* PROBLEM
Exactly as they stand, set down the following records once more.

* SOURCE MATERIAL
■ ■ ■ ■ ■

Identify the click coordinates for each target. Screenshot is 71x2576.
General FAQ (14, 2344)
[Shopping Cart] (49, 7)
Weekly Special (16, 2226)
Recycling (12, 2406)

■ ■ ■ ■ ■

* RESPONSE AREA
Identify the click coordinates for each target. Screenshot is 71x2576.
General FAQ (14, 2344)
[Shopping Cart] (49, 7)
Weekly Special (16, 2226)
Recycling (12, 2406)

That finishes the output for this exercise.